[BEGIN Provided records]

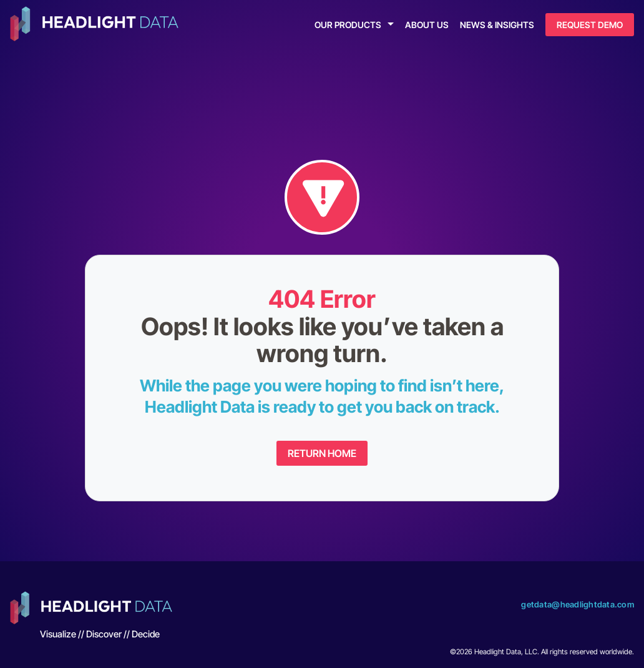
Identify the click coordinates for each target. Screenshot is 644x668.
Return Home (322, 453)
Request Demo (590, 24)
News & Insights (497, 24)
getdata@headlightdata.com (577, 604)
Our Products (348, 24)
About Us (427, 24)
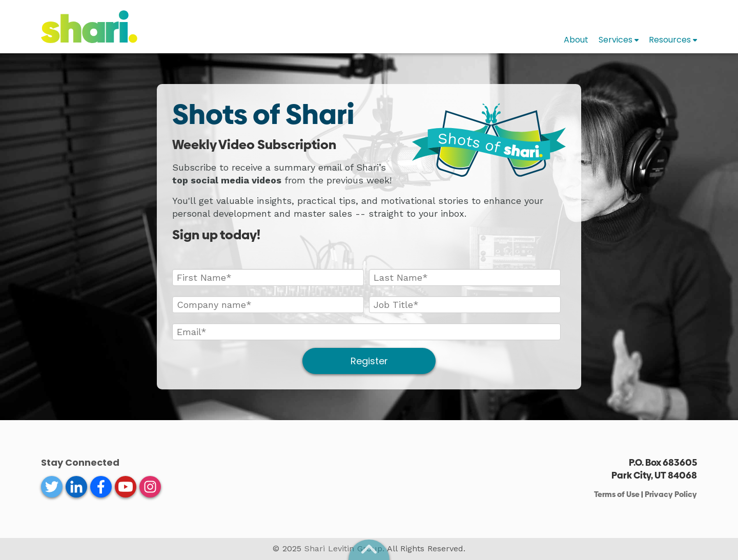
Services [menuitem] (616, 39)
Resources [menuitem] (670, 39)
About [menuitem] (576, 39)
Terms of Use (617, 494)
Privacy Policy (671, 494)
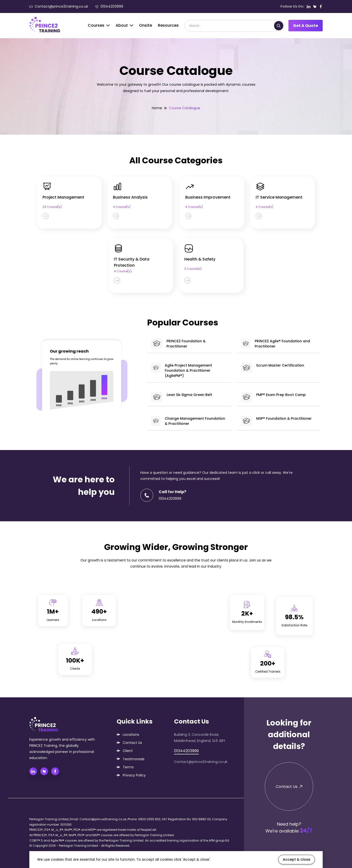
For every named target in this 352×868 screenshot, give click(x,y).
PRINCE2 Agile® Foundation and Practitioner (275, 344)
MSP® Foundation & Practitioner (276, 421)
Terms (128, 767)
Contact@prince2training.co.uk (59, 6)
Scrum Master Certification (272, 368)
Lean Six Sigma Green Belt (181, 397)
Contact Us (132, 743)
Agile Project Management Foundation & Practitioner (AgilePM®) (181, 370)
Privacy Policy (134, 775)
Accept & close (296, 859)
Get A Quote (306, 26)
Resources (168, 25)
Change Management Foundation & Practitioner (188, 421)
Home (157, 108)
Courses (99, 25)
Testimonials (134, 759)
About (125, 25)
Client (128, 751)
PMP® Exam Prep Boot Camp (273, 397)
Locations (131, 735)
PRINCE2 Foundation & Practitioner (178, 344)
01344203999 (109, 6)
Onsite (145, 25)
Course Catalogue (184, 108)
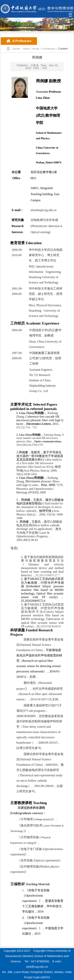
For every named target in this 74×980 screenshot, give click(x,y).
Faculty (35, 49)
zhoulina (43, 210)
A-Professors (48, 49)
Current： (17, 49)
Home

[END Provided records]

Show each line of the records that contains the string "this".

For every named target in this 352×868 screenshot, give click(x,y).
For every named target in this 74×980 screenshot, give click(x,y).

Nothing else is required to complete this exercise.